EHR coverage: variable depending on deployment. Integration is typically configured per-customer rather than offered as a packaged native integration.
Best fit: larger ambulatory groups, ASCs, and hospital-affiliated practices that want a single inbound-document automation platform across multiple channels, not just fax. Also fits organizations that already have process automation infrastructure and prefer a platform vendor over a fax-specific tool.
Honest weakness: less out-of-box for smaller practices that just need fax-to-EHR filing without the broader inbound-document scope. Implementation timelines tend to be longer than the AI-native specialists because more is configurable per customer.
Frequently asked questions
How should we pick between these vendors?
Start with EHR fit — narrow the list to vendors with at least one production customer on your specific EHR and deployment pattern (cloud vs. on-prem matters). Then layer on volume — under 30 inbound faxes a day, almost any of these will work; over 60 a day, prioritize the vendors with proven high-volume deployments. Last, layer on scope — if you'll only ever automate fax, the specialists are great; if fax is the start of a broader back-office automation roadmap, the platforms with broader agent suites or workflow coverage save you a vendor count down the line.
How much should fax-to-EHR filing software cost?
Pricing models vary across the list. Most vendors price on a per-fax-volume basis (cents per inbound fax processed, with monthly minimums) or per-provider-per-month (similar to EHR pricing).
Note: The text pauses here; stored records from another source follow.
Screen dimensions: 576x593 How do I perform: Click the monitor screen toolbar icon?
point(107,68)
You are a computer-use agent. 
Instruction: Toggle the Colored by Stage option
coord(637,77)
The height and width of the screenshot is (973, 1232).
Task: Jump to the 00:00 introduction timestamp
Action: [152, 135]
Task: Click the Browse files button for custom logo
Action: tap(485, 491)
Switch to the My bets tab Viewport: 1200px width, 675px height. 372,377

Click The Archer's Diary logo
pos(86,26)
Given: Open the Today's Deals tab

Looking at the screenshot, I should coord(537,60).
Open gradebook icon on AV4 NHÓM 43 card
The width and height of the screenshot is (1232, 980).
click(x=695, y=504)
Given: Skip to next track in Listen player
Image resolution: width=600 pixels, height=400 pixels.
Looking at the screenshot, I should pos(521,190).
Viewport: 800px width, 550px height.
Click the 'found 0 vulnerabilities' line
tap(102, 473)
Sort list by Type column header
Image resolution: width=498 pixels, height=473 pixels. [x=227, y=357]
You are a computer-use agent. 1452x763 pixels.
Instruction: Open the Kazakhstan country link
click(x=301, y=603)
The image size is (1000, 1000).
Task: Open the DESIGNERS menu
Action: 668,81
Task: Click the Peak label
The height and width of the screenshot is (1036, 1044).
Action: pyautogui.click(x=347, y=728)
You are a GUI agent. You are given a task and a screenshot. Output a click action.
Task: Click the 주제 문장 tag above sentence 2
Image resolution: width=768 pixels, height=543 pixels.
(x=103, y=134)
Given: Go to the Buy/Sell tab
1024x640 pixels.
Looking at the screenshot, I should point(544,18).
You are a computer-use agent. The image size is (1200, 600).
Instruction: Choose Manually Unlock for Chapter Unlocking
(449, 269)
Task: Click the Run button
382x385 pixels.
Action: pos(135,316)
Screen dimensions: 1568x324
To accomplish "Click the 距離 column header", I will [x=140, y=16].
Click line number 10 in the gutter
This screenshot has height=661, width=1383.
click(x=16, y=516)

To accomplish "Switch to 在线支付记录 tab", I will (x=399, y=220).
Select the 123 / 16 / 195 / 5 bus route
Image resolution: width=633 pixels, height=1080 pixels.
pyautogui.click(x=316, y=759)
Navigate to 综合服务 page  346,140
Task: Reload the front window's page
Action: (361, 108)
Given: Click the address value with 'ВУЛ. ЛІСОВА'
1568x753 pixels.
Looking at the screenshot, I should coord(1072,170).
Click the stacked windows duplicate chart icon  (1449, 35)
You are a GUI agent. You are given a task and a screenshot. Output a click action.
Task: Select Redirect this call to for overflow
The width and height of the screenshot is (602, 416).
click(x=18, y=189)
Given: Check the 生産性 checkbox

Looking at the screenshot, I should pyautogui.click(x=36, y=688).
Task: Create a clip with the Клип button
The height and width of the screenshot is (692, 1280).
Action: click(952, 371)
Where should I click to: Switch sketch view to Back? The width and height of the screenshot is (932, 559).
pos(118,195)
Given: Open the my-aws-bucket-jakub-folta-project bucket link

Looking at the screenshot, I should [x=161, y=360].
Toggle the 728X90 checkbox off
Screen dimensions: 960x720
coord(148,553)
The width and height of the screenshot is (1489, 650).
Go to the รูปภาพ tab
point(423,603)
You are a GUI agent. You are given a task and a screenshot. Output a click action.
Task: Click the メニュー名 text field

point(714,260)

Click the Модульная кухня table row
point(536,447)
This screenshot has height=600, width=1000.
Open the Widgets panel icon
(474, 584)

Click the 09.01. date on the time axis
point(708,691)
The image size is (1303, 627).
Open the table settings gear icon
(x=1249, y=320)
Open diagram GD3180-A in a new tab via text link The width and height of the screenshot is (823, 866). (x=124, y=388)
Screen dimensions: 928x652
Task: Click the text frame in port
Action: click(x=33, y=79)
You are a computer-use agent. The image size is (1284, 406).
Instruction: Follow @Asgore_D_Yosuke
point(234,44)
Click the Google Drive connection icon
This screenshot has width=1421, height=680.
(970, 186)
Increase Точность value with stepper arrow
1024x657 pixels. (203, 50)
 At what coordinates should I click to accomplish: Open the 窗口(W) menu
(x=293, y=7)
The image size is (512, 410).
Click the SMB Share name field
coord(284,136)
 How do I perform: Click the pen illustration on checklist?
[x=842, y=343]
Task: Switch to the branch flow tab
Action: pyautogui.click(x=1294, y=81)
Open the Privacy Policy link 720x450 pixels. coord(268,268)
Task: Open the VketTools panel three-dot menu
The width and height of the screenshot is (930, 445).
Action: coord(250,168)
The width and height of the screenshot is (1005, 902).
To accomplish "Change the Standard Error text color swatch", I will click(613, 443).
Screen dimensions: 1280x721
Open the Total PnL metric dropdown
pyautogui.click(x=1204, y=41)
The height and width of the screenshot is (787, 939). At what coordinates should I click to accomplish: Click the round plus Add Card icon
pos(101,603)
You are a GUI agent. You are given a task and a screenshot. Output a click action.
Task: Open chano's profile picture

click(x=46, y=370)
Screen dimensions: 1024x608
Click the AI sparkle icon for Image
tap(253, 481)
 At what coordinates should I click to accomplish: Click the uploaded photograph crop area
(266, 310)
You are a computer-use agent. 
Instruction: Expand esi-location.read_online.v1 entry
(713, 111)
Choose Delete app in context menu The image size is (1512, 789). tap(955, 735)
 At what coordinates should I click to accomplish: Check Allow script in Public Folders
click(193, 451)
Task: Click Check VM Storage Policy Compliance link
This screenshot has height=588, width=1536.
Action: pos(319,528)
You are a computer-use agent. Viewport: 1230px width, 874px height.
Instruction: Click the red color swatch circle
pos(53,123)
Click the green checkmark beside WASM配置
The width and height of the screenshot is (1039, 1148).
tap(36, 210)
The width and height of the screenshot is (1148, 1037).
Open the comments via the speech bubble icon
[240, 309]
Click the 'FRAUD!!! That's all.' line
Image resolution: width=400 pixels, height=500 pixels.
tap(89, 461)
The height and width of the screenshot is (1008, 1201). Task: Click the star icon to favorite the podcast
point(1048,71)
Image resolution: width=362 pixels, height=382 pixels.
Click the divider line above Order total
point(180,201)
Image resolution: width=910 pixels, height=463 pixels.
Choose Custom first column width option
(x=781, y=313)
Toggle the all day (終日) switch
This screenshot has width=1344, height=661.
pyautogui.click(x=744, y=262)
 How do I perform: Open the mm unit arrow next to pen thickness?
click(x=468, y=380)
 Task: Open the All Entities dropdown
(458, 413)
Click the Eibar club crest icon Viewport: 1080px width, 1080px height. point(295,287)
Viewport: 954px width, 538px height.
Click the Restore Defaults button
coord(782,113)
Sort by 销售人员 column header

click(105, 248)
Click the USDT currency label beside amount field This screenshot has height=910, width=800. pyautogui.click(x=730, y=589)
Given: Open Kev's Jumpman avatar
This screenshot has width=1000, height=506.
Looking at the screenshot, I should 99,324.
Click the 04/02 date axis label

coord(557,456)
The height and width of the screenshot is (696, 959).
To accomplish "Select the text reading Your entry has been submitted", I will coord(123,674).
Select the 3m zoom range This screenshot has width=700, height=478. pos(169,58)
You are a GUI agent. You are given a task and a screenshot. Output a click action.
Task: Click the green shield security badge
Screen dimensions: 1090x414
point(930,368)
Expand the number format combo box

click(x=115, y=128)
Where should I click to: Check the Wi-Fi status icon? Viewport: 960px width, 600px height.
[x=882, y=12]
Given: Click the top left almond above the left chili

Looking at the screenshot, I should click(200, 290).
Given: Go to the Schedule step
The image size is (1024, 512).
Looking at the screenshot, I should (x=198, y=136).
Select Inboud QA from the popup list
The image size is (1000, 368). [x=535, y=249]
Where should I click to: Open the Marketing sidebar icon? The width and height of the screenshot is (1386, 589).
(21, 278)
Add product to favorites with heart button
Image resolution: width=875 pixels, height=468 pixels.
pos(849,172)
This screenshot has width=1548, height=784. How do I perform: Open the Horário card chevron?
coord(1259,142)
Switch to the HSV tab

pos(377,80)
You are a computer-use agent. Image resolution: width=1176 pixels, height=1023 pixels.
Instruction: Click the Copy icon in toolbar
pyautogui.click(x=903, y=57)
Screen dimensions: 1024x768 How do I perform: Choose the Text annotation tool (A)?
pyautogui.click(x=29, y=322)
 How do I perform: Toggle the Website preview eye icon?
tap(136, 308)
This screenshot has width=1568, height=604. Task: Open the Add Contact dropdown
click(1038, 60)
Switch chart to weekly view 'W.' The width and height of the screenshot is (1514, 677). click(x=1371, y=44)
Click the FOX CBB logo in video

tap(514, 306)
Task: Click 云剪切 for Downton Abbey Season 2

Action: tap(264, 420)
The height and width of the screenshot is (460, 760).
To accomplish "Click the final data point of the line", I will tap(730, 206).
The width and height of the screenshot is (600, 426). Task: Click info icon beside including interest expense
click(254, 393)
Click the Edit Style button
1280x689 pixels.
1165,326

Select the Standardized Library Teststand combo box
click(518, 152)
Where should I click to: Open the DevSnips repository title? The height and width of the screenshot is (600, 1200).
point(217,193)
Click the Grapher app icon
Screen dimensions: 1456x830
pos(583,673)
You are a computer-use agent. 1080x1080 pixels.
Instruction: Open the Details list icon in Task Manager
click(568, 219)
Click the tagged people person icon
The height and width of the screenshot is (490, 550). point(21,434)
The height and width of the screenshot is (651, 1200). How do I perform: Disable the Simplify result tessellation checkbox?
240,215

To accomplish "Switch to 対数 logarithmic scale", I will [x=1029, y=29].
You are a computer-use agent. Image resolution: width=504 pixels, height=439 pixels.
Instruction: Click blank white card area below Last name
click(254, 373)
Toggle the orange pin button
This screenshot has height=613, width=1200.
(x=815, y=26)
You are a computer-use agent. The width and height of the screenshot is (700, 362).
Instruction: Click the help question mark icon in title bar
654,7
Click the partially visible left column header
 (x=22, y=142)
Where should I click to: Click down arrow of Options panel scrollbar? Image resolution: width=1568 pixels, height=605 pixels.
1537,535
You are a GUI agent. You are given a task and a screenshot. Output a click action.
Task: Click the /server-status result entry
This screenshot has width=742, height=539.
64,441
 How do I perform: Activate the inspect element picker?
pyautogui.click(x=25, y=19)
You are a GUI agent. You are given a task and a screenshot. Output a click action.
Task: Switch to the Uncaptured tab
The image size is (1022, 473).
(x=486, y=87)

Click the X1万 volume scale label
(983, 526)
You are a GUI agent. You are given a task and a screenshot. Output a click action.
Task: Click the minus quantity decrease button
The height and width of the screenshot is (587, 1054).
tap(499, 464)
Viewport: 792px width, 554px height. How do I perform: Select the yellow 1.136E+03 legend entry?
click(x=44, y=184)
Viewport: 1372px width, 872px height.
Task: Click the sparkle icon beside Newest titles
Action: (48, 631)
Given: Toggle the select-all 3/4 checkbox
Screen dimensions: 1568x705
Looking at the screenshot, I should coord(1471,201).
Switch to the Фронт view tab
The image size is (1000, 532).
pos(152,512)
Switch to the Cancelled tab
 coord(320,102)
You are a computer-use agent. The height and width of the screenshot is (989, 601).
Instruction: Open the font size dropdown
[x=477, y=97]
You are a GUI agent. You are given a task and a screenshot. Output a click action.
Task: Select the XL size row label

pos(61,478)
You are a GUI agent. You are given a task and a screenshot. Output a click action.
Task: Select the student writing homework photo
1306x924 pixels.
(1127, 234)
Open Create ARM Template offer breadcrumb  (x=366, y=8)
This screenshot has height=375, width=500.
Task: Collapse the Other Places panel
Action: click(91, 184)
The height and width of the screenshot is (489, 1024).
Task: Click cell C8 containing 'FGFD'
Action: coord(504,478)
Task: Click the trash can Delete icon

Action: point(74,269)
For a practice receiving 60 inbound faxes a day, expect total annual cost in the range of $15,000–$50,000 depending on vendor and tier. The honest comparison isn't subscription-to-subscription with your current eFax — it's subscription-plus-recovered-FTE-hours, since the value lives in the staff hours the system removes from manual fax processing.
Are any of these vendors not really fax-to-EHR filing software, despite the marketing?
Some vendors marketed as "AI fax" or "AI document processing" actually stop at the classification or extraction step without filing into the EHR chart. To verify, ask each vendor specifically: does your system file the document into the patient chart in our EHR with structured metadata, or does it deliver an enriched PDF to a queue? If the answer is "deliver to a queue, staff files from there," it's cloud fax with AI labeling, not fax-to-EHR filing software.
How do these compare to native fax modules in EHRs like Tebra and AdvancedMD?
Native EHR fax modules handle basic inbox-to-chart filing but typically don't do structured data extraction. For low-volume practices (under 20 inbound faxes a day) with simple document types, the native module is often enough. For higher-volume practices or any practice with complex document types (multi-page lab results, prior auth responses with multiple status fields, referrals requiring scheduling-queue routing), the vendors on this list add structured extraction and routing automation that the native modules don't.
Can we pilot more than one of these vendors before committing?
Most vendors on this list offer some form of pilot or trial, though the structure varies. AI-native vendors (Honey Health, Medsender, Valerie Health) typically support shorter pilot windows on a subset of inbound traffic, with structured success metrics defined up front. Legacy enterprise vendors (Upland InterFAX, Process Fusion) tend toward longer evaluation cycles with security and procurement involvement. Running parallel pilots is operationally complex — most practices end up picking two finalists from the list and piloting them sequentially rather than simultaneously.